O terceiro ponto é que não podemos continuar a viver nesta espécie de jogo do empurra em que um dia se responsabilizam as famílias, que despejam os filhos nas escolas ou os abandonam em frente a um ecrã de televisão, para no dia seguinte se culparem as escolas e, claro, a lei X ou a lei Y que está mal feita e a necessitar de reforma. Quando chegamos ao ponto de algumas famílias, com filhos pequenos, terem optado por já nem sequer terem televisões em casa durante a sua fase de formação, será que não temos nada a dizer sobre a responsabilidade dos operadores? Quando aceitamos que, todas as manhãs, as ruas do Bairro Alto e do Cais do Sodré, em Lisboa, ou da Ribeira, no Porto, sejam lixeiras para onde hordas de adolescentes e jovens atiraram copos de plástico e garrafas vazias, será que podemos ficar surpreendidos que alguns as atirem também aos polícias, como se estivessem à procura de uma batalha campal? Quando aceitamos, em nome da arte dos grafitti, que nenhuma parede está a salvo de um vandalismo muitas vezes totalmente gratuito, não estamos a aceitar que é possível viver numa sociedade sem regras, em nome de uma falsa ideia de “liberdade de expressão” que tantas vezes não é mais do que um carimbo de marcação de território?

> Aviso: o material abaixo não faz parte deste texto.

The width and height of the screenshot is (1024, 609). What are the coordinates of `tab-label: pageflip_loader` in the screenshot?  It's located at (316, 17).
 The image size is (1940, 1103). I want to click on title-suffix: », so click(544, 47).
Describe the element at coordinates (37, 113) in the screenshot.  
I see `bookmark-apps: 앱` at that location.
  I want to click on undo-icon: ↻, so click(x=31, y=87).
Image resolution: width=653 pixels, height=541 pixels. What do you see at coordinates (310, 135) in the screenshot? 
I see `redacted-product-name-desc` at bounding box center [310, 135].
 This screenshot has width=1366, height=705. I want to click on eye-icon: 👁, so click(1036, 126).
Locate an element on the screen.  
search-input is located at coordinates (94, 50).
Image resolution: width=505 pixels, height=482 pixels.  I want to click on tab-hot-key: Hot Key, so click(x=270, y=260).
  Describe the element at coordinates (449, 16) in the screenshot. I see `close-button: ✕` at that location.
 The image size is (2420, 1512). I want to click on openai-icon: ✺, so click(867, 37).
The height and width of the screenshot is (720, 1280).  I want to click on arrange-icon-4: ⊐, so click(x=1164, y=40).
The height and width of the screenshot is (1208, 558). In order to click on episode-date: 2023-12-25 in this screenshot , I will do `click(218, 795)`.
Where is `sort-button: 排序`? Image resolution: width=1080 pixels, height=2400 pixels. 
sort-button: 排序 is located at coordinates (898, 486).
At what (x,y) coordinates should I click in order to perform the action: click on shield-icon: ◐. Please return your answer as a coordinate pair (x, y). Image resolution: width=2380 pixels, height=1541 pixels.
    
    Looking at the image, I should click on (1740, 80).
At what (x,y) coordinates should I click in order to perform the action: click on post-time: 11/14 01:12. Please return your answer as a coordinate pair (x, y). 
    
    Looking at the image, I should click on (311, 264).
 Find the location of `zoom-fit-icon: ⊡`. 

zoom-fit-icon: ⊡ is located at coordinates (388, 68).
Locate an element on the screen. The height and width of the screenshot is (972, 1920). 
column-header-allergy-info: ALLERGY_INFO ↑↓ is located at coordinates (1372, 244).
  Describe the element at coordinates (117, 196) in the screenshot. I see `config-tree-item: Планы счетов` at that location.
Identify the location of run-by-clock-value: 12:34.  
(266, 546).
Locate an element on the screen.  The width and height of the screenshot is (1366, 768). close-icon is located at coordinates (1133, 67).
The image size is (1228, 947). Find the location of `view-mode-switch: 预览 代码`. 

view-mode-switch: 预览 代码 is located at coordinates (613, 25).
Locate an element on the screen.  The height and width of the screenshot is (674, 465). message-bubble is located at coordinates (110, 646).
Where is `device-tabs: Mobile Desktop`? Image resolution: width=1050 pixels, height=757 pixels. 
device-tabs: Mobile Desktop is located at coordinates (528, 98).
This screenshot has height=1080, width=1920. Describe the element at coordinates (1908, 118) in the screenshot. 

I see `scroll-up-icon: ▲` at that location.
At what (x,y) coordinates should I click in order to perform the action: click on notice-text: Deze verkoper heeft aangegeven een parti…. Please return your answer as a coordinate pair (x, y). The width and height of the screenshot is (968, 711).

Podia continuar por aqui adiante, e devo dizer que nada do que escrevi desculpa ou justifica os comportamentos que nos indignaram – pelo contrário: se nada acontecer, se encolhermos os ombros, se acharmos que, coitados, são apenas rapazes e raparigas desenquadrados, estaremos de novo a enviar a mensagem errada não apenas a quem prevaricou, mas a todos os estarão tentados a imitá-los.

Uma sociedade decente é uma sociedade com regras, uma sociedade onde se ensina às crianças e aos jovens quais os limites e onde moram as virtudes. Isto não é moralismo, é realismo, é humanismo. E se deve começar na casa de cada um, tem de prolongar-se no espaço público e nas instituições do Estado.

Mas às vezes parece que não somos uma sociedade decente.

PS. Como já escrevi, o caso da agressão de um responsável da polícia a uma família de adeptos é de outra dimensão. E a forma como a PSP está a reagir é a pior de todas. Primeiro, porque anda à procura de uma desculpa (a alegada “cuspidela”). Depois, porque o inquérito já aberto devia ter sido acompanhado pela imediata suspensão do agente envolvido. Era o mínimo, mas sobre isso nada sabemos.